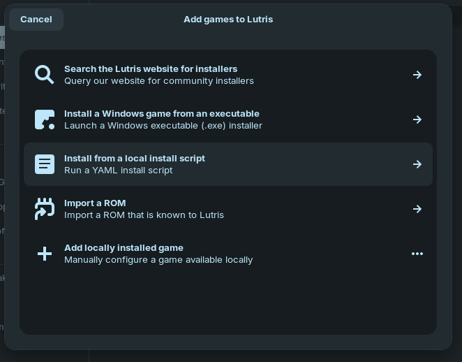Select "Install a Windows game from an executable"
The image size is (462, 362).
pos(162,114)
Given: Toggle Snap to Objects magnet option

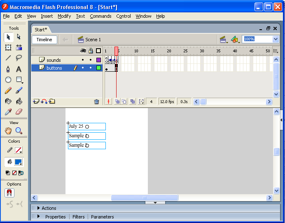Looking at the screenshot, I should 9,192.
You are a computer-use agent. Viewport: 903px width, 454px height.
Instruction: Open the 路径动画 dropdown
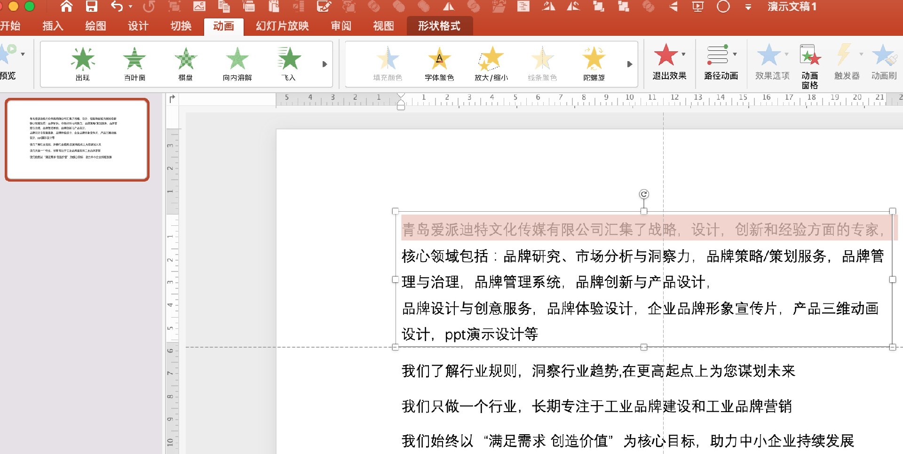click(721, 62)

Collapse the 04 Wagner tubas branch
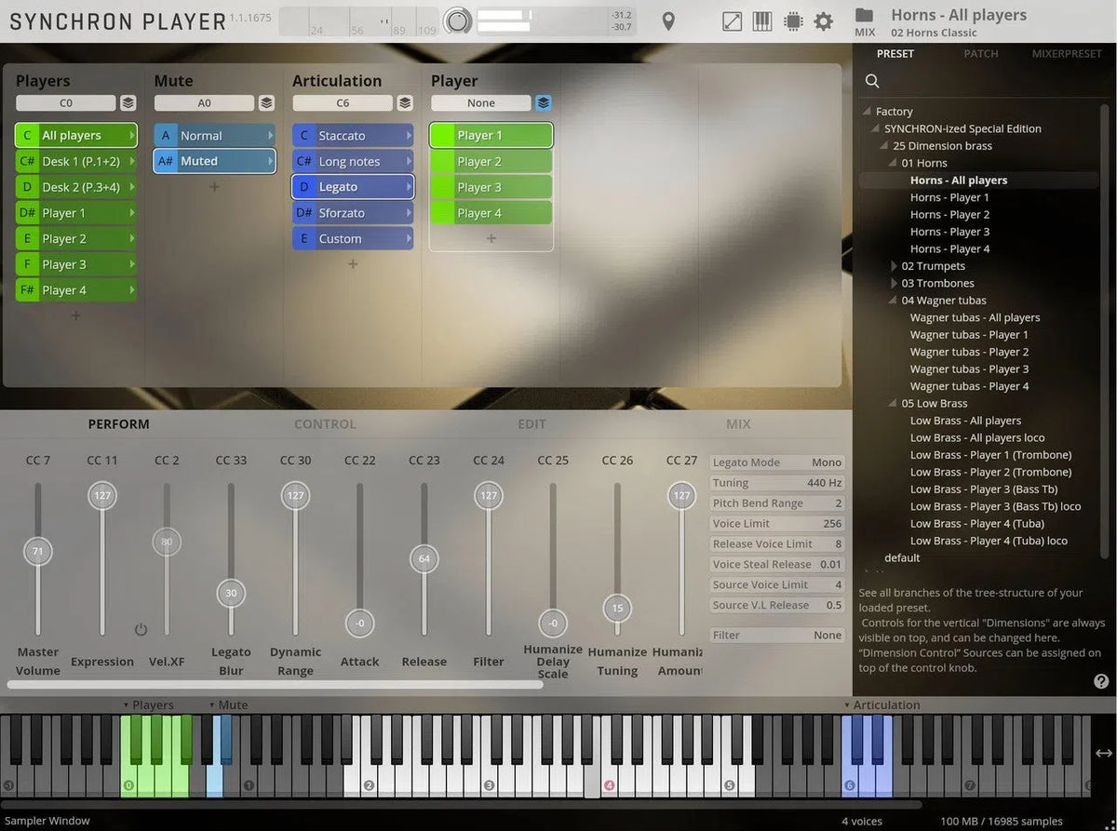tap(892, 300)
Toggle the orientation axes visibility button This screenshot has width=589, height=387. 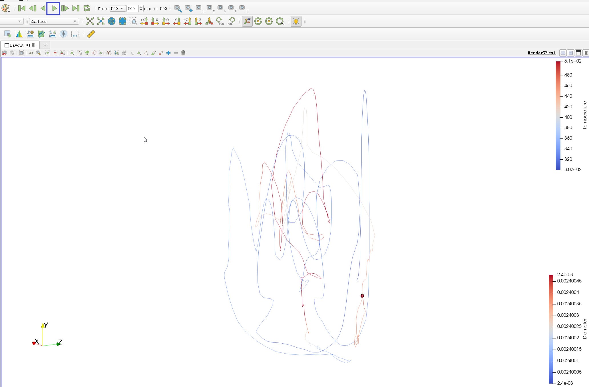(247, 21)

★ ★ ★

WHAT THE TASK ASKS
Duplicate the entries above, everything from the start of the entries down to the line containing "tap(892, 300)", and omit the pictures from your copy.

THE RESULT
Select "Install a Windows game from an executable"
The image size is (462, 362).
pos(162,114)
Given: Toggle Snap to Objects magnet option

Looking at the screenshot, I should 9,192.
You are a computer-use agent. Viewport: 903px width, 454px height.
Instruction: Open the 路径动画 dropdown
click(721, 62)

Collapse the 04 Wagner tubas branch
tap(892, 300)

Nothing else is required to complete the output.